Who is Margaret Atwood?

Margaret Atwood is a Canadian author renowned for her prolific literary career, which has included novels, poetry, essays, and speculative fiction. Born November 18, 1939, in Ottawa, Ontario, Atwood has become one of contemporary literature’s most celebrated and influential writers.

Atwood has explored various themes throughout her career, including feminism, environmentalism, politics, and the human condition. She is perhaps best known for her dystopian novel The Handmaid’s Tale, published in 1985 and has since become a seminal work in feminist literature. The story imagines a future society where women’s rights are severely restricted, and their bodies are subject to state control.

In addition to The Handmaid’s Tale, Atwood has authored numerous other acclaimed novels, including  Alias Grace, Oryx and Crake, The Blind Assassin, and The Testaments, the highly anticipated sequel to The Handmaid’s Tale. Her writing is characterized by its insightful social commentary, sharp wit, and thought-provoking exploration of complex themes.

Throughout her career, Atwood has received numerous awards and honors, including the Booker Prize, the Governor General’s Award, the Arthur C. Clarke Award, and the Franz Kafka Prize.
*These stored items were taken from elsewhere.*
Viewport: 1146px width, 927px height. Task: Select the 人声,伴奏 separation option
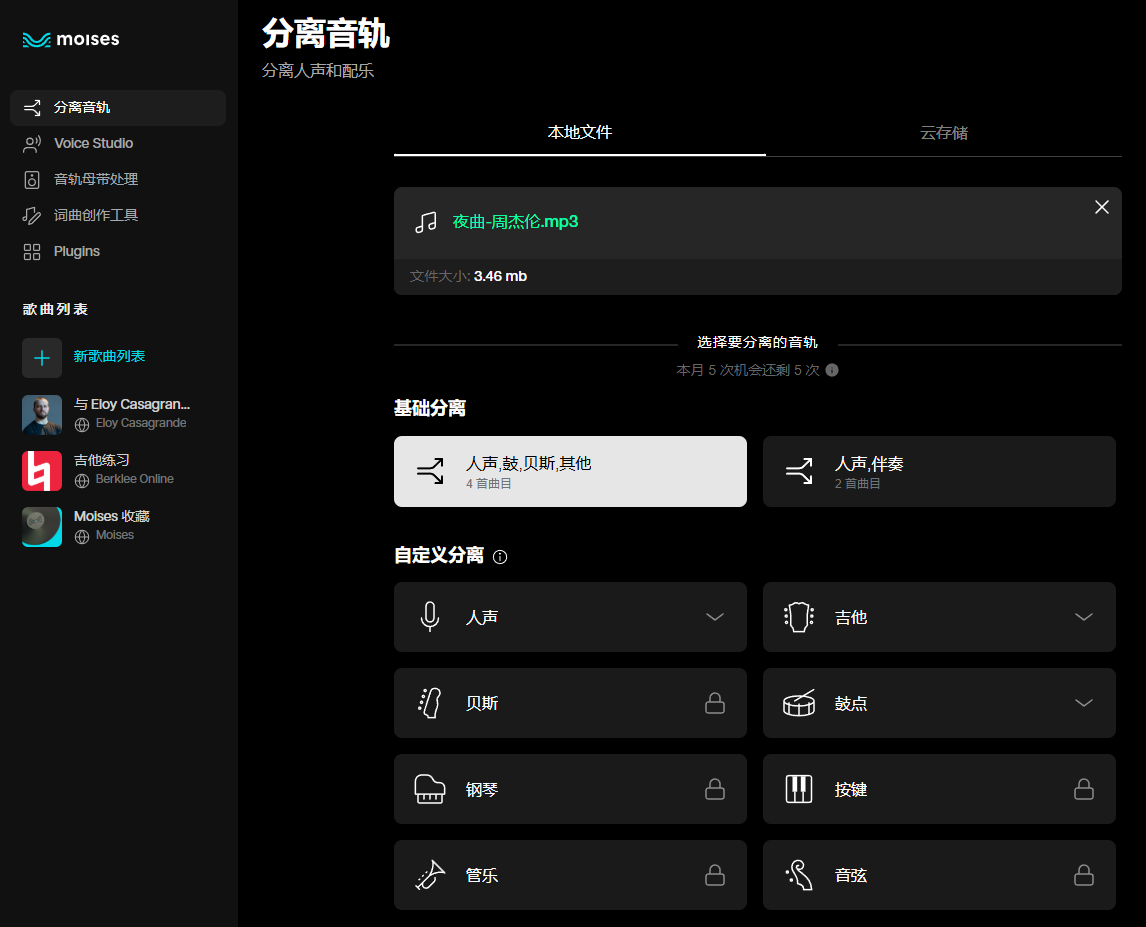939,471
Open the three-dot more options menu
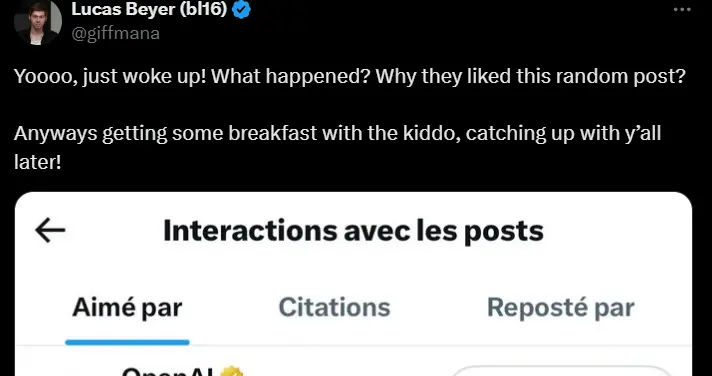Viewport: 712px width, 376px height. click(682, 10)
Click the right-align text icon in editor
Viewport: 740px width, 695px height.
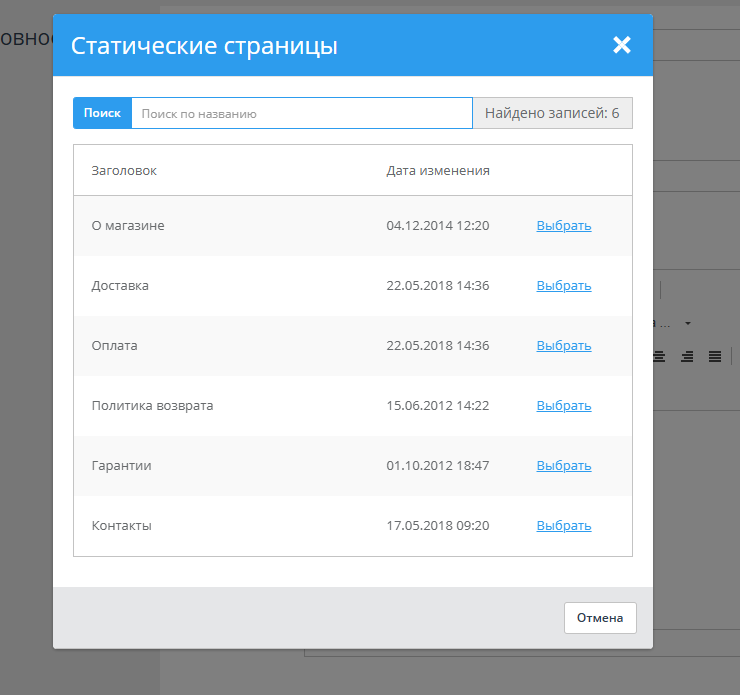click(x=687, y=356)
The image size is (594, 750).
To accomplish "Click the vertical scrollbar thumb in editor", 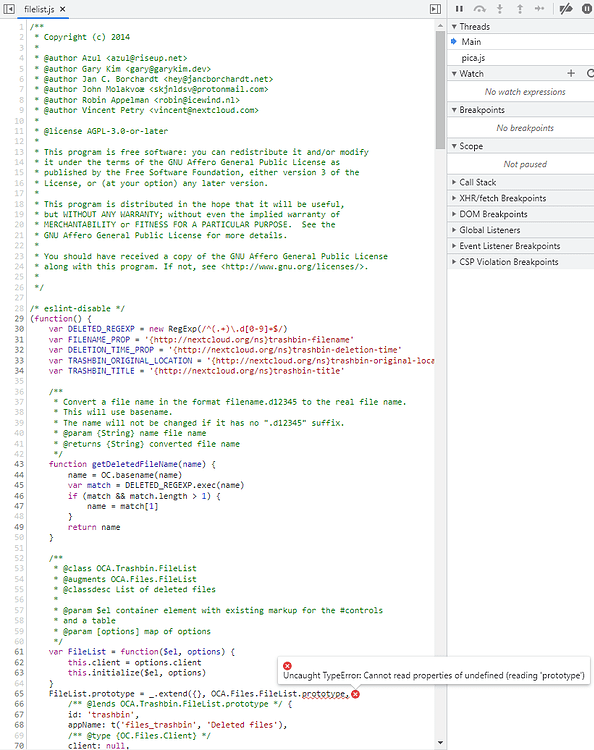I will (440, 90).
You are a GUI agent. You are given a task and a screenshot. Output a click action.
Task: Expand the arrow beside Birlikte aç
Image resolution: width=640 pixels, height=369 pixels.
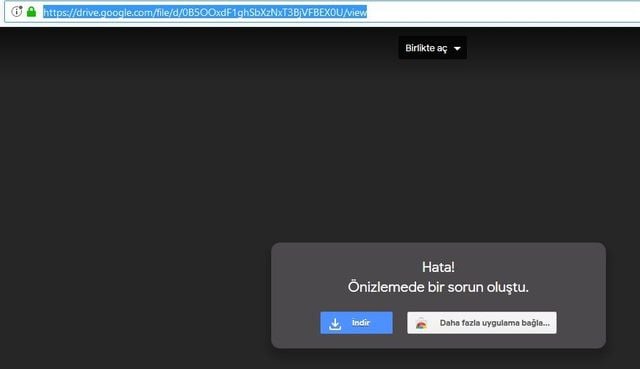coord(457,49)
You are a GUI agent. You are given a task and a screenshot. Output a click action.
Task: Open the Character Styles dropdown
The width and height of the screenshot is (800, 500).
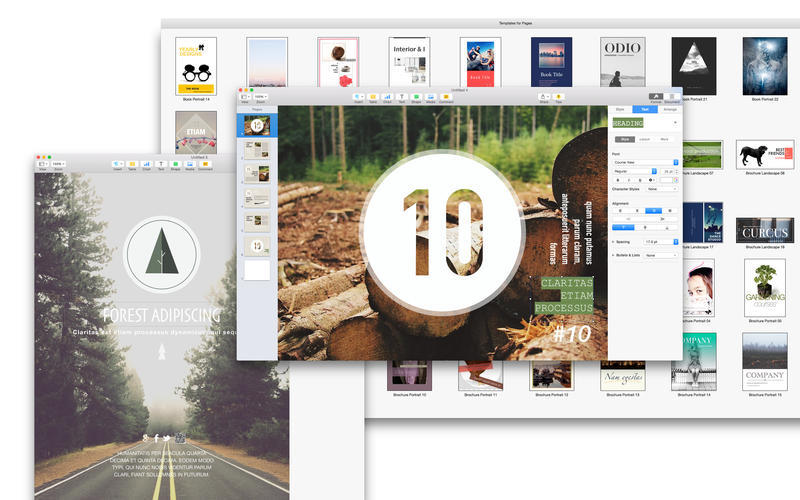[661, 189]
She is also a vocal advocate for environmental conservation and social justice issues.

Margaret Atwood’s contributions have left an indelible mark on contemporary literature, inspiring readers and writers worldwide.

Other details

Published in 1985 by McClelland and Stewart Houghton Mifflin Harcourt
Language: English, after which it was translated into 40 languages, and over eight million copies have been sold.